I want an action in RDD performance like reduce but don't need the operator be commutative. i.e. I want the result in follow will always be "123456789".

scala> val rdd = sc.parallelize(1 to 9 map (_.toString))
rdd: org.apache.spark.rdd.RDD[String] = ParallelCollectionRDD[24] at parallelize at <console>:24

scala> val result = rdd.someAction{ _+_ }

Firstly, I found the fold. The doc of RDD#fold says:

def fold(zeroValue: T)(op: (T, T) ⇒ T): T Aggregate the elements of each partition, and then the results for all the partitions, using a given associative function and a neutral "zero value"

Note that there is no commutative needed in the doc. However, the result is not as expected:

scala> rdd.fold(""){ _+_ }
res10: String = 312456879

EDIT I have tried as mentioned by @dk14, with no luck:

scala> val rdd = sc.parallelize(1 to 9 map (_.toString))
rdd: org.apache.spark.rdd.RDD[String] = ParallelCollectionRDD[48] at parallelize at <console>:24

scala> rdd.zipWithIndex.map(x => (x._2, x._1)).sortByKey().map(_._2).fold(""){ _+_ }
res22: String = 341276895

scala> rdd.zipWithIndex.map(x => (x._2, x._1)).sortByKey().map(_._2).fold(""){ _+_ }
res23: String = 914856273

scala> rdd.zipWithIndex.map(x => (x._2, x._1)).sortByKey().map(_._2).fold(""){ _+_ }
res24: String = 742539618

scala> rdd.zipWithIndex.map(x => (x._2, x._1)).sortByKey().map(_._2).fold(""){ _+_ }
res25: String = 271468359
Community
  • 1
  • 1
Eastsun
  • 18,526
  • 6
  • 57
  • 81
  • You missed the next section of the docs, which describes what you're seeing: *"This behaves somewhat differently from fold operations implemented for non-distributed collections in functional languages like Scala. This fold operation may be applied to partitions individually, and then fold those results into the final result, rather than apply the fold to each element sequentially in some defined ordering. For functions that are not commutative, the result may differ from that of a fold applied to a non-distributed collection."* – Yuval Itzchakov Aug 05 '16 at 06:46

2 Answers2

2

There is no built-in reducing action that satisfies this criteria in Scala, but you can easily implement your own by combining mapPartitions, collect and local reductions:

import scala.reflect.ClassTag

def orderedFold[T : ClassTag](rdd: RDD[T])(zero: T)(f: (T, T) => T): T = {
  rdd.mapPartitions(iter => Iterator(iter.foldLeft(zero)(f))).collect.reduce(f)
}

Using combination of collect and reduce for merge instead of asynchronous and unordered method used by fold ensures that the global order is preserved.

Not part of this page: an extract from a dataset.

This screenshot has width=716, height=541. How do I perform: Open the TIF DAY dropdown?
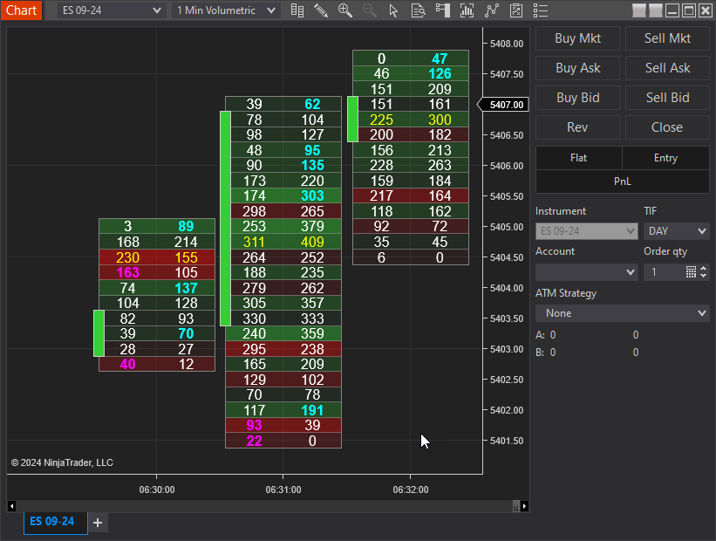[x=676, y=231]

This of course comes with some additional cost including:

  • slightly higher memory footprint on the driver.
  • significantly higher latency - we explicitly wait for all tasks to finish before we start local reduction.
zero323
  • 322,348
  • 103
  • 959
  • 935
  • Thanks for your help, does this mean that every partition **is always a continuous sub sequence** of the whole RDD? Is there any document mentioned that? – Eastsun Aug 06 '16 at 03:31
  • Regarding docs - none that I am aware of. It is more or less constrained by the model and contracts of some ordered methods though. The real problem in Spark is how to determine overall sequence. In general there are two cases when you reason about the order a) when you use explicit sort (by contract) b) when you have input which generates deterministic ordered splits and there are no shuffles and other data movements between input and the current point. – zero323 Aug 06 '16 at 10:44
1

As pointed out by @YuvalItzchakov fold does not preserve ordering in a partitioned RDD when combining results. To illustrate this consider coalescing the original RDD to one only partition,

scala> val rdd = sc.parallelize(1 to 9 map (_.toString)).coalesce(1)
rdd: org.apache.spark.rdd.RDD[String] = CoalescedRDD[27] at coalesce at <console>:27

scala> rdd.zipWithIndex.map(x => (x._2, x._1)).sortByKey().map(_._2).fold(""){ _+_ }
res4: String = 123456789

scala> rdd.zipWithIndex.map(x => (x._2, x._1)).sortByKey().map(_._2).fold(""){ _+_ }
res5: String = 123456789

scala> rdd.zipWithIndex.map(x => (x._2, x._1)).sortByKey().map(_._2).fold(""){ _+_ }
res6: String = 123456789
elm
  • 20,117
  • 14
  • 67
  • 113